Virus ASFV (African Swine Fever Virus) yang menyebabkan penyakit ini dapat menyebar dengan sangat cepat antar babi melalui kontak langsung, pakan atau air yang terkontaminasi, serta peralatan yang tidak steril. Beberapa penelitian juga menunjukkan bahwa vektor seperti kutu babi dan tawon dapat membantu penyebaran virus ini.
Meskipun sangat mematikan untuk babi, ASF tidak dapat menular ke manusia. Virus ini hanya menginfeksi babi dan beberapa spesies babi hutan, tanpa mempengaruhi manusia atau hewan lainnya. Penularan ASF terjadi ketika babi yang sehat terpapar virus yang dibawa oleh babi yang terinfeksi atau lingkungan yang terkontaminasi.
Virus ini menyebar sangat cepat, terutama di daerah dengan populasi babi yang padat, sehingga peternak harus lebih berhati-hati dalam menjaga kebersihan kandang, pakan, dan peralatan untuk mencegah penularan lebih lanjut.
Dampak Ekonomi Bagi Peternak
Kerugian akibat wabah ASF tidak hanya berupa kematian babi, tetapi juga penurunan permintaan daging babi di pasar. Banyak peternak, terutama yang berskala kecil, kehilangan sumber penghasilan utama mereka. Data tahun 2019 menunjukkan bahwa tingkat kematian akibat ASF bisa mencapai 30-70% dari populasi, bahkan 100% pada virus dengan virulensi tinggi. Jika hanya 30% dari populasi babi yang mati, kerugian bagi peternakan diperkirakan mencapai Rp 7,6 triliun.
Selain itu, Indonesia berisiko kehilangan pasar ekspor untuk babi dan produk olahannya. Berdasarkan data Indonesian Quarantine Full Automation System (IQFast) tahun 2018, ekspor babi hidup dari Indonesia tercatat sebanyak 279.278 ekor. Selain babi hidup, Indonesia juga mengekspor 613 kg daging babi olahan dengan nilai sekitar Rp 837,9 miliar.

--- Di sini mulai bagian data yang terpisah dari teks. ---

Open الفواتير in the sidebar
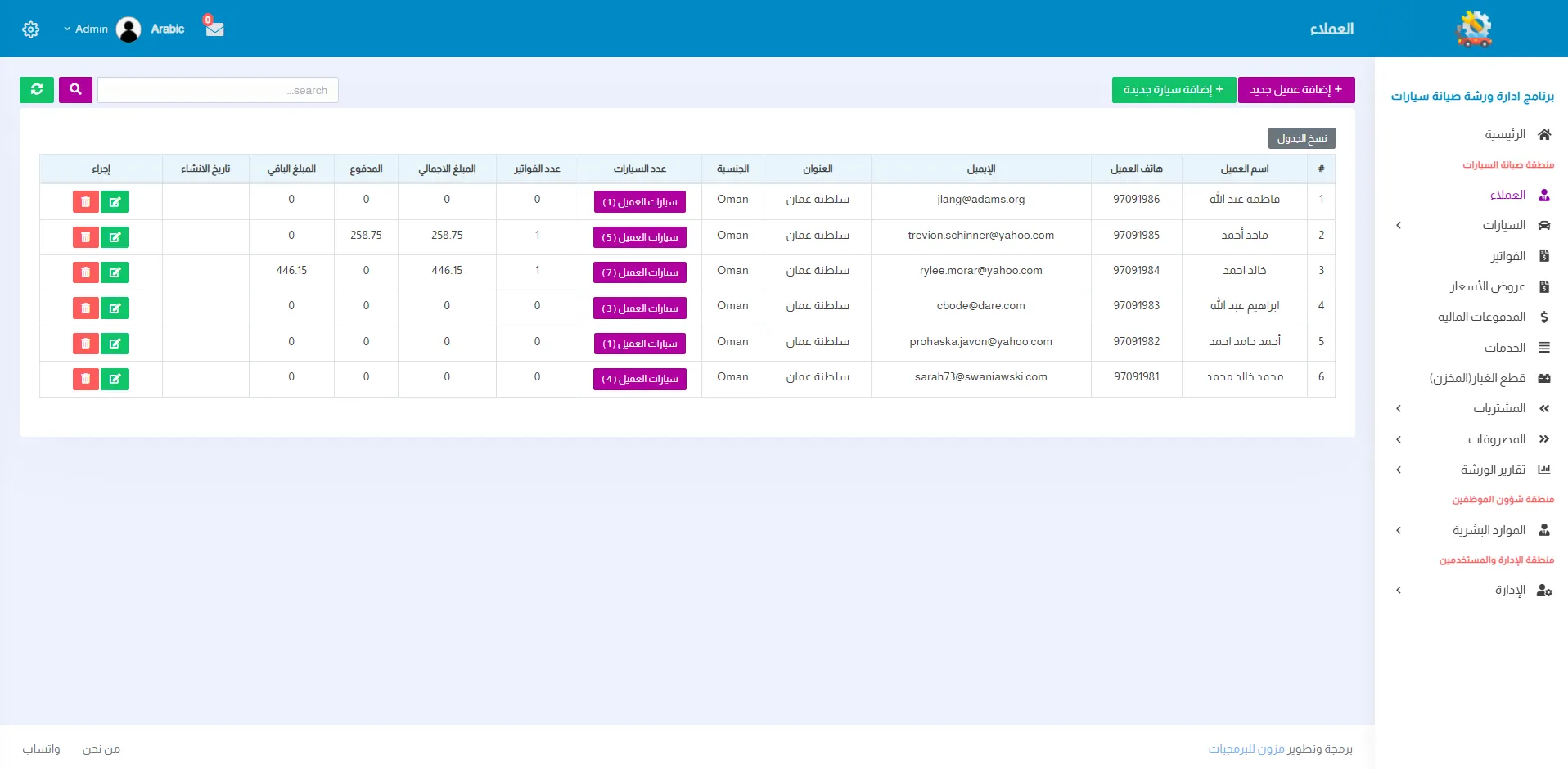The height and width of the screenshot is (769, 1568). point(1507,256)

Dampak lainnya adalah hilangnya mata pencaharian bagi 285.315 peternak rakyat di Indonesia. Dengan estimasi keuntungan bersih peternak sekitar 30% dari berat hidup, pendapatan yang diperkirakan mencapai Rp 256 miliar bisa terancam hilang. Pemerintah setempat juga mengharuskan pemusnahan babi yang terinfeksi untuk mencegah penyebaran virus ke peternakan lain, menambah beban ekonomi yang berat bagi para peternak.
Kepala Barantin, Sahat Manaor Panggabean, menegaskan agar peternak tidak menjual atau membuang hewan yang sakit untuk mencegah penyebaran lebih luas.
Bisakah Flu Babi Afrika Dihentikan?
Saat ini, belum ada vaksin yang dapat melindungi babi dari virus flu babi Afrika. Langkah satu-satunya untuk mengurangi risiko penularan adalah dengan menerapkan biosecurity, atau keamanan biologi, yakni memastikan babi terhindar dari sumber virus.
Selain itu, penting untuk menjaga kebersihan pakan, lingkungan, dan peralatan yang digunakan dalam pemeliharaan babi agar tidak terkontaminasi.
Meskipun mengonsumsi daging babi yang terpapar virus ASF tidak membahayakan kesehatan manusia, daging tersebut bisa mengandung bakteri, parasit, atau virus lain.
Oleh karena itu, pastikan untuk memasak daging babi hingga matang sebelum dikonsumsi. Mengonsumsi daging babi setengah matang dapat meningkatkan risiko terinfeksi cacing gelang penyebab trikinosis, atau cacing pita yang dapat menyebabkan taeniasis dan cysticercosis.